• EXERCISE DETAILS
Locate every line below that contains the word "Viewport" and copy it.

[MATERIAL SUPPLIED Boundary: Start]

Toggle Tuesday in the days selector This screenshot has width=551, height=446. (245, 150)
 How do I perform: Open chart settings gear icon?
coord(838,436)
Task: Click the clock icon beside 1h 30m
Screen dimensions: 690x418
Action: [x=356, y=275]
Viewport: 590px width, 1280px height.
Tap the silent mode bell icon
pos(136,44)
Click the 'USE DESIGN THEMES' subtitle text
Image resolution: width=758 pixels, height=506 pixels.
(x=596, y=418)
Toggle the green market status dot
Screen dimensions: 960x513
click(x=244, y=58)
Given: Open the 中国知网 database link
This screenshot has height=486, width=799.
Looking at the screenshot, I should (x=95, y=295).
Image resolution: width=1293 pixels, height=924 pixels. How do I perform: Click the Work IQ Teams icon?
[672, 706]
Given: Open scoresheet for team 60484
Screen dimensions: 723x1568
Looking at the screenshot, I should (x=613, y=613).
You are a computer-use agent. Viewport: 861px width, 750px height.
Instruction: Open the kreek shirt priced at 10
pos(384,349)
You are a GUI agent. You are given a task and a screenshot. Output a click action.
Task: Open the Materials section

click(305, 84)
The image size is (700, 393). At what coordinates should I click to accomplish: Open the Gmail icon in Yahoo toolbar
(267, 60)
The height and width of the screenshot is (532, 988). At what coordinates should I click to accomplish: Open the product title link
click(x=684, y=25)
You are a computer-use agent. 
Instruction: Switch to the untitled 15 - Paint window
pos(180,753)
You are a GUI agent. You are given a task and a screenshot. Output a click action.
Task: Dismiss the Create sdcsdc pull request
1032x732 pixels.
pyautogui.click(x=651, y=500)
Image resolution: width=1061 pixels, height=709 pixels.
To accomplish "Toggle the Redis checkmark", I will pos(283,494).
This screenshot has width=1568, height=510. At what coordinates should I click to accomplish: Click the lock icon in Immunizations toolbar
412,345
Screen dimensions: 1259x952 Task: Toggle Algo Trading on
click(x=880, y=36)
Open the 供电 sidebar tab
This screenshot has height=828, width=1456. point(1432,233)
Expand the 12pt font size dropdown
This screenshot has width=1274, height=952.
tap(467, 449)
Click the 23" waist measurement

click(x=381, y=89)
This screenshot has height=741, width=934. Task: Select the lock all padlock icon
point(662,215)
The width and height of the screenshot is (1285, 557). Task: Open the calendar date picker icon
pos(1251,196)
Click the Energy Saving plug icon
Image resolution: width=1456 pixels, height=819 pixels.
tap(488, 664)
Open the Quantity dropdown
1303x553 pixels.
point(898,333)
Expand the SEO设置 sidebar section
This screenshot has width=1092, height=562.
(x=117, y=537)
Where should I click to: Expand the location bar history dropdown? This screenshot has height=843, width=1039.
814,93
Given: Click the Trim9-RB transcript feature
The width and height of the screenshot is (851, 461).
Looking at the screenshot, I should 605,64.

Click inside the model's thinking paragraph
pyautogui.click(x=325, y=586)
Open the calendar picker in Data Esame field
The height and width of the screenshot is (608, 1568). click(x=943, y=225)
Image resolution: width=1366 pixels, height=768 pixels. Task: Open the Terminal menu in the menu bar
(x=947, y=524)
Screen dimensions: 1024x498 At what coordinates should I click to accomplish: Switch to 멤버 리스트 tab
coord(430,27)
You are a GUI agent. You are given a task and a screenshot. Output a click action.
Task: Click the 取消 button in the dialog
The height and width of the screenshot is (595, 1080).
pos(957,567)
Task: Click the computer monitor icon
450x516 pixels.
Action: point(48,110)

[MATERIAL SUPPLIED Boundary: End]

• FINAL ANSWER
Viewport: 590px width, 1280px height.
You are a computer-use agent. Viewport: 861px width, 750px height.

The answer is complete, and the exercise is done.